In the last week of August, AbdulRahman was sheltering in a relative’s house in Khan Younis. In the small hours of the morning an Israeli attack was launched on the neighbourhood and the house took a direct hit. AbdulRahman was killed instantly. 

He knew, as does every Gazan in these troubled times, that nowhere was safe, and all lives in that tragic zone are at risk. His is a story of a life tragically cut short, of the randomness and destructiveness of war. His death strikes right at the heart of my hopes for the remnant of the fine young population of such a desperately sad nation state. He, and those like him, could have been at the heart of the re-building of Gaza, able to live in what now feels a far-off peace.

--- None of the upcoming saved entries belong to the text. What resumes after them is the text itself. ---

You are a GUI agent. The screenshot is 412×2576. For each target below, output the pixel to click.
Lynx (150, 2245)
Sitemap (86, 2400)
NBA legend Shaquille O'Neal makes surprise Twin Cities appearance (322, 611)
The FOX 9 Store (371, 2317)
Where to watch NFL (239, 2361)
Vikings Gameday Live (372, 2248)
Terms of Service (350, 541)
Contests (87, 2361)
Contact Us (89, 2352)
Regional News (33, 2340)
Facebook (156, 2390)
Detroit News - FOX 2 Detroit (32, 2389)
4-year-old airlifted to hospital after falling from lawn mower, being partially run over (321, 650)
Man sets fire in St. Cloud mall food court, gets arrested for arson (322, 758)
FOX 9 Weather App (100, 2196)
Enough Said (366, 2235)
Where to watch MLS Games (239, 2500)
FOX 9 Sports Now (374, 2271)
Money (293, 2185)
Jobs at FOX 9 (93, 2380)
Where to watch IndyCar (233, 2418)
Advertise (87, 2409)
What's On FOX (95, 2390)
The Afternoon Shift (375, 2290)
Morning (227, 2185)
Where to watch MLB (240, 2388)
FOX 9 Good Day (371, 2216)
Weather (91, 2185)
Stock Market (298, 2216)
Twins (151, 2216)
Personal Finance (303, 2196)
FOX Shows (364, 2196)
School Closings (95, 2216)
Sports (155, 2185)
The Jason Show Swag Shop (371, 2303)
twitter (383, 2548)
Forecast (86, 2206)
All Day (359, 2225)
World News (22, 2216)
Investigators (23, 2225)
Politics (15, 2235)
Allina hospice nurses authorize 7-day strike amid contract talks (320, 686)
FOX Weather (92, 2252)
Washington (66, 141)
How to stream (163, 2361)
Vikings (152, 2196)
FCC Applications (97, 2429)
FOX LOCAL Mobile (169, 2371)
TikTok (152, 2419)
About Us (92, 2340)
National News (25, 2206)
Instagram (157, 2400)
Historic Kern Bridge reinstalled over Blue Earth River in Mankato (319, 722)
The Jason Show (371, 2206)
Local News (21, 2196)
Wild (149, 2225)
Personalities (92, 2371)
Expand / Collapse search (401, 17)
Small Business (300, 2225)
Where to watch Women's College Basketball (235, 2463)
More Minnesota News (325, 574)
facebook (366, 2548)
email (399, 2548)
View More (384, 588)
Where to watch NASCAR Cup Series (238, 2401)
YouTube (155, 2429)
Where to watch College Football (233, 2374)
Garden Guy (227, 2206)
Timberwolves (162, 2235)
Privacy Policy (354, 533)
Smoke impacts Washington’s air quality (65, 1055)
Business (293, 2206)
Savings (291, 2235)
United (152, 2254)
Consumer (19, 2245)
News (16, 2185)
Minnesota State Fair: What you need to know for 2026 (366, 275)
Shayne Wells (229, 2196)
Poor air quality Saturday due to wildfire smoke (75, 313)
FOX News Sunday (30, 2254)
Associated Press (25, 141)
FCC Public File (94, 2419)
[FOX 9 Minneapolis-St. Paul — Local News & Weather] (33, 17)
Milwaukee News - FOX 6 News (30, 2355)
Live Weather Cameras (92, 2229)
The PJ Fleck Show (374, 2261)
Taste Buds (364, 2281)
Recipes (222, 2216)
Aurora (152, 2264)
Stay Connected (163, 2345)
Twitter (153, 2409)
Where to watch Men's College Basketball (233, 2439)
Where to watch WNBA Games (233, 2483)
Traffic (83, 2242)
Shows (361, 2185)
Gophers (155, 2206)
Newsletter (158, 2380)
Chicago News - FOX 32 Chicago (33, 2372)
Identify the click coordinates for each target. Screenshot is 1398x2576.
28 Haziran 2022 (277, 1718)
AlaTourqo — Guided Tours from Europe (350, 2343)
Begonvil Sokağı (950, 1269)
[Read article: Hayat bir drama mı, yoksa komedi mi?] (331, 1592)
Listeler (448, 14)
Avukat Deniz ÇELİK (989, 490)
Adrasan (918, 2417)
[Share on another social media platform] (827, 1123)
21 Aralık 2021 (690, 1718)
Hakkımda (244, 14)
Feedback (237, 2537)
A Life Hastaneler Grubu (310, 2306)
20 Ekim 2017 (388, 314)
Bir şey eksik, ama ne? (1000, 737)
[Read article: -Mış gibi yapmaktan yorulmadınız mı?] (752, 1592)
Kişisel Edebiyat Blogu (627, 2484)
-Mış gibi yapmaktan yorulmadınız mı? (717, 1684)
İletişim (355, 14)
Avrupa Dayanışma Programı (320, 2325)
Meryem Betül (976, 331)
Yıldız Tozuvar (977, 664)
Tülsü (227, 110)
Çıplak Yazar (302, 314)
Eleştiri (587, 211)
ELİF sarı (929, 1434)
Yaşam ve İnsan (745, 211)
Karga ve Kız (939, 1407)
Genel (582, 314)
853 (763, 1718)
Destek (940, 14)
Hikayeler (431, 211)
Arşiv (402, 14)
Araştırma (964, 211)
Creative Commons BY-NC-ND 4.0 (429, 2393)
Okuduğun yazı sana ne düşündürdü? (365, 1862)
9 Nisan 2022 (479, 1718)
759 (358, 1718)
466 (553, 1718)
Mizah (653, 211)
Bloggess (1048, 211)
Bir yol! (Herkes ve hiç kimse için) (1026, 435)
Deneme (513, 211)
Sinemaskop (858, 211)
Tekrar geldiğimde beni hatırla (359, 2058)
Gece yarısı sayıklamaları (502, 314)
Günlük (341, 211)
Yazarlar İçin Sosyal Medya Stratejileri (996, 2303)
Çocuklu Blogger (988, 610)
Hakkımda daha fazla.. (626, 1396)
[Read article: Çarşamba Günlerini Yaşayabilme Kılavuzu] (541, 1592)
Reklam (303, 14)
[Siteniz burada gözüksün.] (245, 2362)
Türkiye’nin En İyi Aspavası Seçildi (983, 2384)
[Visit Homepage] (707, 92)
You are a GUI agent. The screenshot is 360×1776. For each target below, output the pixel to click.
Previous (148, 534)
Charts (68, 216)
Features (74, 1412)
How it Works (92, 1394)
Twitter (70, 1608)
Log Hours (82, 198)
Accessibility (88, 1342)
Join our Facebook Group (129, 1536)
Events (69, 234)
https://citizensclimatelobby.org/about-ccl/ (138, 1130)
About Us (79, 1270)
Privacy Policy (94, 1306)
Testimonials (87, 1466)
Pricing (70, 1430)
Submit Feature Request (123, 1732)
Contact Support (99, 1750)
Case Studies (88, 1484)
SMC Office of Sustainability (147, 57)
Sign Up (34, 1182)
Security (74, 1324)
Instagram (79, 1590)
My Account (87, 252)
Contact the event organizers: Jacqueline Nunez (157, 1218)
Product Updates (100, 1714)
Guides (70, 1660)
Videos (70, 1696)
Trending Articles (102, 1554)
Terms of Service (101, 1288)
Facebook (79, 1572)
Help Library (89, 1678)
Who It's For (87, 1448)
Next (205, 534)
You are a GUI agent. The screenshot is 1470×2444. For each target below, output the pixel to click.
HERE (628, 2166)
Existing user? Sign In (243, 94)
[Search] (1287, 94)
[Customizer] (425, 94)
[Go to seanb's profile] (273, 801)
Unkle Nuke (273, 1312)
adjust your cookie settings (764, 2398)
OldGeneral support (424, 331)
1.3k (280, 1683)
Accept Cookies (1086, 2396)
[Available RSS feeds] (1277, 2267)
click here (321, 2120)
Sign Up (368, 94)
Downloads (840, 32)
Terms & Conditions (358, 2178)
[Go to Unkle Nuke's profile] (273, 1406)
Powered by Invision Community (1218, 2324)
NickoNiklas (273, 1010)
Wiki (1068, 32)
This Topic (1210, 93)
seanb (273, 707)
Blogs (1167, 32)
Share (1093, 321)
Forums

I cannot translate this into anger, as AbdulRahman himself had a passionate concern for peace and reconciliation, and never once spoke to me in many conversations of support for Hamas, or of hatred for those who had destroyed his country.  

What can be done however, is to honour his life and commitment with similar tenacity in supporting the pursuit of peace, justice for his people, learning and education for the remnant of the nation, and reconstruction of a Palestine that can proudly and honourably reflect the finest values it possesses. AbdulRahman was a great Palestinian, and his all too short life was one which I want to celebrate as one of the finest I have seen in many students of the next generation of doctors. May he rest in peace, and may a lasting peace come quickly to Gaza, to all of Palestine and the whole of the Middle East.